Assigned task.
Among the lines of data below, reproduce only those from the one with "Given: Click the Strand column header" through the one with "This screenshot has height=789, width=1210.", exactly as they stand, both ends included.

++++++++++++++++++++

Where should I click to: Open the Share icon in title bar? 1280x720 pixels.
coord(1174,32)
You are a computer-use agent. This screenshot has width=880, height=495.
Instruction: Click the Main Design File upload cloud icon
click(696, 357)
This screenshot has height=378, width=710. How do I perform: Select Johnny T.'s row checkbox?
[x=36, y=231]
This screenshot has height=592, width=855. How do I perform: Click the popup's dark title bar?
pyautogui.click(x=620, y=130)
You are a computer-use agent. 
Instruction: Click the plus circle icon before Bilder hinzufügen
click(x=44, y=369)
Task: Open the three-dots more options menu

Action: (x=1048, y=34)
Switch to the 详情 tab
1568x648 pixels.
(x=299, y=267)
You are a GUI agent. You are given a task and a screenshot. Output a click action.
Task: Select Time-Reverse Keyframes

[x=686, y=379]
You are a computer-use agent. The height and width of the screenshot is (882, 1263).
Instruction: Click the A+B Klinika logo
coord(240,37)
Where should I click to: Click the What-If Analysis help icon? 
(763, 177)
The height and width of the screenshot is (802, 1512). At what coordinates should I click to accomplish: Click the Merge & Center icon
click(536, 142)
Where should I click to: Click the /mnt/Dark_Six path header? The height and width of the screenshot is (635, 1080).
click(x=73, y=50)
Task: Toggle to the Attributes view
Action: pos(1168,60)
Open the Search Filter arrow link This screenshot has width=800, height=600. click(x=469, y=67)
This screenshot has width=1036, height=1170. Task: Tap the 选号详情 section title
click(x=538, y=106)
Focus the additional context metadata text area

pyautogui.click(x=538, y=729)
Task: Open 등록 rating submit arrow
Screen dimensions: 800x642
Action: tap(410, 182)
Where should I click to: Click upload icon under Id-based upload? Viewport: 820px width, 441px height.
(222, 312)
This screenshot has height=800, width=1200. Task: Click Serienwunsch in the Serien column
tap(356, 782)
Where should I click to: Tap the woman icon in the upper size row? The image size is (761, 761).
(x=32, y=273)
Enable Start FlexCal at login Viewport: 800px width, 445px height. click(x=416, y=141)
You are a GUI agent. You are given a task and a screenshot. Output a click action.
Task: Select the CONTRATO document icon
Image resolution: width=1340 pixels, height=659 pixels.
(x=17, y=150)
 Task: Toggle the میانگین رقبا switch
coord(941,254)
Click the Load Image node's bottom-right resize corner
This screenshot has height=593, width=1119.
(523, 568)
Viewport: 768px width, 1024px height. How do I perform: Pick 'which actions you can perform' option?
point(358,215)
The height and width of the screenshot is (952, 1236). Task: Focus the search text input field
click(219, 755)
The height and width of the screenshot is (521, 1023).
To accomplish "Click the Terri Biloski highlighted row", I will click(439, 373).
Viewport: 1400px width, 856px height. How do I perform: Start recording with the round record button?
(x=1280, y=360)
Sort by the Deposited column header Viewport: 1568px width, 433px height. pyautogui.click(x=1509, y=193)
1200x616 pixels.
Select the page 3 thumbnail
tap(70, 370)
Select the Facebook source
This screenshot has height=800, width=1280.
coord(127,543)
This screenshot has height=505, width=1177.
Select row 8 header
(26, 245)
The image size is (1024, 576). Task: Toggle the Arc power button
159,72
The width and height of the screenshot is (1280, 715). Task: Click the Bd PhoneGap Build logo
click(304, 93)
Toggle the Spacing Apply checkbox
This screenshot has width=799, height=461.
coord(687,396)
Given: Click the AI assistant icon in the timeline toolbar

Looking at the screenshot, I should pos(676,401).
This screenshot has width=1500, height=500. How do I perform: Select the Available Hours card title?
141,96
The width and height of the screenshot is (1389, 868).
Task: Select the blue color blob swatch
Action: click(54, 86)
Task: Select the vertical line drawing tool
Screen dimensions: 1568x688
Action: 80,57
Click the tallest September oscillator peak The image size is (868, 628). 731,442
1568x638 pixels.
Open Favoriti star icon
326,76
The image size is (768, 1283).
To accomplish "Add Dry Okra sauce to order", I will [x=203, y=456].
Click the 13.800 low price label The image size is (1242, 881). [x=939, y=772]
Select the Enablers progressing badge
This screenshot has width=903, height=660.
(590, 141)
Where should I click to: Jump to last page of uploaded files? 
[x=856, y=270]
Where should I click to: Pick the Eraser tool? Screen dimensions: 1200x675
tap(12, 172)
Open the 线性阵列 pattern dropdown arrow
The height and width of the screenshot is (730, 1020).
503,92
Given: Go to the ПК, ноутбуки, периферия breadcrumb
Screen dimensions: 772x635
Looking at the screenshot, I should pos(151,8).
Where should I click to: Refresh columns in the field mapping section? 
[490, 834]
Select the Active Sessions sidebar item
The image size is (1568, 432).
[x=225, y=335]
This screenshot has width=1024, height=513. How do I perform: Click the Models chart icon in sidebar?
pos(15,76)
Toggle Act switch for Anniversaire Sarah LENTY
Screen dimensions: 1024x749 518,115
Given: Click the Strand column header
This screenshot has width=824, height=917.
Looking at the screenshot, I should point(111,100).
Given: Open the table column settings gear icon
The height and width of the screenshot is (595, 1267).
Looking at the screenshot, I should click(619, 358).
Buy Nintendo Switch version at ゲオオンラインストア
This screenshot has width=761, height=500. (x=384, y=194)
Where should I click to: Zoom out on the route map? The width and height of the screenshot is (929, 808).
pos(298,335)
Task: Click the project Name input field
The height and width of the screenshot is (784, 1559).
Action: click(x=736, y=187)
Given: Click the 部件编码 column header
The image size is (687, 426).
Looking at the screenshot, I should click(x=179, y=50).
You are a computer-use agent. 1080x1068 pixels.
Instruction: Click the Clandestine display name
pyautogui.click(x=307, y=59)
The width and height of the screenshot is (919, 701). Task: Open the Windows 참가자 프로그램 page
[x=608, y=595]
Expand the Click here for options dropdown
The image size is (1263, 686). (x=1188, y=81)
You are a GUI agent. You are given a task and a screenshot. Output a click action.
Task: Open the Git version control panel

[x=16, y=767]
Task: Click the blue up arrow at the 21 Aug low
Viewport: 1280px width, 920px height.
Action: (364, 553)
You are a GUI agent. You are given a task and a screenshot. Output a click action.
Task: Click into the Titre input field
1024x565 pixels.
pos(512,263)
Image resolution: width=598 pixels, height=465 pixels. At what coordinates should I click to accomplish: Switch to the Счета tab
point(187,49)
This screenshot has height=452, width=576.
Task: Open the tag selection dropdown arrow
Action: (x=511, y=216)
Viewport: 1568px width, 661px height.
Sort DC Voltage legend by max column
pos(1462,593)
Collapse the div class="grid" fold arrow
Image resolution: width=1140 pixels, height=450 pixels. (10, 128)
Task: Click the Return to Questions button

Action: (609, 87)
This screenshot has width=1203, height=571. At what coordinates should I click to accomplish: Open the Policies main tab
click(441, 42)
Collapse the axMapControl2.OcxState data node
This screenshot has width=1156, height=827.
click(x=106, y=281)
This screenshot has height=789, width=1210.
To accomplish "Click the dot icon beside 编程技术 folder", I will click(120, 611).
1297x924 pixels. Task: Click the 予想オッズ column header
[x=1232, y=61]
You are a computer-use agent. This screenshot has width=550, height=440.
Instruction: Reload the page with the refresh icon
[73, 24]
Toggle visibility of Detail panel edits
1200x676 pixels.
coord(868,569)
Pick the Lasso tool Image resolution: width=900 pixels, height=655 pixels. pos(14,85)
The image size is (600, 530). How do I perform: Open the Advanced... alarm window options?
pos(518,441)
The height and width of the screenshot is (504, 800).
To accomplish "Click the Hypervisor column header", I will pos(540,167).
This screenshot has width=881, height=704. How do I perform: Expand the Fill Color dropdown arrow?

++++++++++++++++++++

Worked solution.
Given: Click the Strand column header
This screenshot has width=824, height=917.
Looking at the screenshot, I should point(111,100).
Given: Open the table column settings gear icon
The height and width of the screenshot is (595, 1267).
Looking at the screenshot, I should click(619, 358).
Buy Nintendo Switch version at ゲオオンラインストア
This screenshot has width=761, height=500. (x=384, y=194)
Where should I click to: Zoom out on the route map? The width and height of the screenshot is (929, 808).
pos(298,335)
Task: Click the project Name input field
The height and width of the screenshot is (784, 1559).
Action: click(x=736, y=187)
Given: Click the 部件编码 column header
The image size is (687, 426).
Looking at the screenshot, I should click(x=179, y=50).
You are a computer-use agent. 1080x1068 pixels.
Instruction: Click the Clandestine display name
pyautogui.click(x=307, y=59)
The width and height of the screenshot is (919, 701). Task: Open the Windows 참가자 프로그램 page
[x=608, y=595]
Expand the Click here for options dropdown
The image size is (1263, 686). (x=1188, y=81)
You are a GUI agent. You are given a task and a screenshot. Output a click action.
Task: Open the Git version control panel

[x=16, y=767]
Task: Click the blue up arrow at the 21 Aug low
Viewport: 1280px width, 920px height.
Action: (364, 553)
You are a GUI agent. You are given a task and a screenshot. Output a click action.
Task: Click into the Titre input field
1024x565 pixels.
pos(512,263)
Image resolution: width=598 pixels, height=465 pixels. At what coordinates should I click to accomplish: Switch to the Счета tab
point(187,49)
This screenshot has height=452, width=576.
Task: Open the tag selection dropdown arrow
Action: (x=511, y=216)
Viewport: 1568px width, 661px height.
Sort DC Voltage legend by max column
pos(1462,593)
Collapse the div class="grid" fold arrow
Image resolution: width=1140 pixels, height=450 pixels. (10, 128)
Task: Click the Return to Questions button

Action: (609, 87)
This screenshot has width=1203, height=571. At what coordinates should I click to accomplish: Open the Policies main tab
click(441, 42)
Collapse the axMapControl2.OcxState data node
This screenshot has width=1156, height=827.
click(x=106, y=281)
This screenshot has height=789, width=1210.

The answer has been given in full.